An Iowa State University political science professor says President Barrack Obama’s announcement that he is easing economic and diplomatic relations between the United States and Cuba won’t fit under the normal formula of politics. ISU professor Steffen Schmidt, says it doesn’t come as a big surprise, as people have wondered with each new president if the policy would change.

“Here you’ve got a policy that is 54 years old more or less, and isn’t working. We have not gotten Cuba to become more democratic, we haven’t gotten the Castro brothers to move the economy towards a more prosperous with the embargo and no diplomatic relations we haven’t gotten Cuba to stop meddling in Latin America.”

Schmidt says the move by Obama could actually be coming at a good time as the Republicans take over the U.S. Senate in January. “It seems kind of weird, but the new congress is going to be dominated in the Senate by the Republicans and not the Democrats. And it’s actually a better situation because the (current) chair of the Senate Foreign Relations Committee is a Cuban American who would be and is dead set opposed to normalizing relations with Cuba,” Schmidt says.

Schmidt believes the changes will be supported by many in Iowa. “I know a lot of businesses in Iowa, agricultural businesses, exporters, companies that deal with agricultural technology for example — chemical fertilizers, machinery packing, so on.
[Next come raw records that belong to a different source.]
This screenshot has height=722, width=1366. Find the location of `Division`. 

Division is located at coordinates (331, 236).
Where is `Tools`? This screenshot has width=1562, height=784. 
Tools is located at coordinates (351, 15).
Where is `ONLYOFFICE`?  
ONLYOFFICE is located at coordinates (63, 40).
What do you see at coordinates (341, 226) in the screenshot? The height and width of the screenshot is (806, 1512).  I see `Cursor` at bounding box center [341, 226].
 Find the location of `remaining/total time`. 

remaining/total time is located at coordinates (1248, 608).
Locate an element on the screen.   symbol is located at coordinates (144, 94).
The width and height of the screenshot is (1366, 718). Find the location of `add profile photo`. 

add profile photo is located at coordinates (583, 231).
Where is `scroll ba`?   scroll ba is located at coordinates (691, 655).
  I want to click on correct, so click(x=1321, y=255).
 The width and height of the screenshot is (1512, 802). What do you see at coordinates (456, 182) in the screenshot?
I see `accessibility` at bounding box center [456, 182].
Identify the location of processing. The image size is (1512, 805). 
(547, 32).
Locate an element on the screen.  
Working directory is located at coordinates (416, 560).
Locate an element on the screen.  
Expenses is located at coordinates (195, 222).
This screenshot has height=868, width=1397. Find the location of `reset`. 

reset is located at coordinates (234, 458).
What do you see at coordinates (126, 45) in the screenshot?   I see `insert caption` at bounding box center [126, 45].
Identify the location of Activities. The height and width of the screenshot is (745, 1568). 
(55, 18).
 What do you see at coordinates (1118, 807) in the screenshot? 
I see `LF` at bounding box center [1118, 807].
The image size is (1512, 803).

They have been anxious to do business in Cuba,” Schmidt explains. He says that’s because Cuba is so far behind modern agriculture. “When I was in Cuba on a state department trip not too long ago, we went out and looked a little bit as some of the rural areas,” Schmidt says, “and good grief, the farming is really 1950’s style and not American 1950’s, a lot of horses and oxen and donkeys, really outdated.”

He believes Republicans will get a lot of pressure from businesses who are in favor of better relations with Cuba. “Insurance and banking and others who are going to say, look we are doing business in China, we don’t like China’s communist government, it is too repressive, there’s only one political party and they have political prisoners and all the rest of the stuff that is similar to Cuba. But we are doing business with them and maybe we can influence those other things a little bit if we have a lot of Americans there, if we have a lot of American companies and businesses there,” Schmidt says.

While many of the president’s moves have been opposed along party lines, Schmidt says the split over the new policy will not necessarily be Democrat versus Republican, as there are a lot of Democrat who will oppose it. He is anxious to see how the process rolls out. “Because this thing is not going to be slam, bang overnight, it’s going to be slowly rolled out with small steps taken along the way as we try to kind of loosen up those relations. And it will be very interesting,” Schmidt says.

Iowa Senator Chuck Grassley, a Republican, released a statement today opposing the president’s move:

“This policy change is a gift for the Cuban government that has done nothing to provide basic, fundamental human rights to the Cuban people. According to our own Department of State, the authoritarian regime led by the Castros for decades ‘has severely restricted fundamental freedoms, repressed political opponents, and violated human rights.’ Today’s announcement of eased economic and diplomatic relations is not a result of democratic or economic reforms or a newfound respect for human rights or religious freedom. This decision rewards a brutal regime without any significant commitment toward change for the oppressed Cuban people.”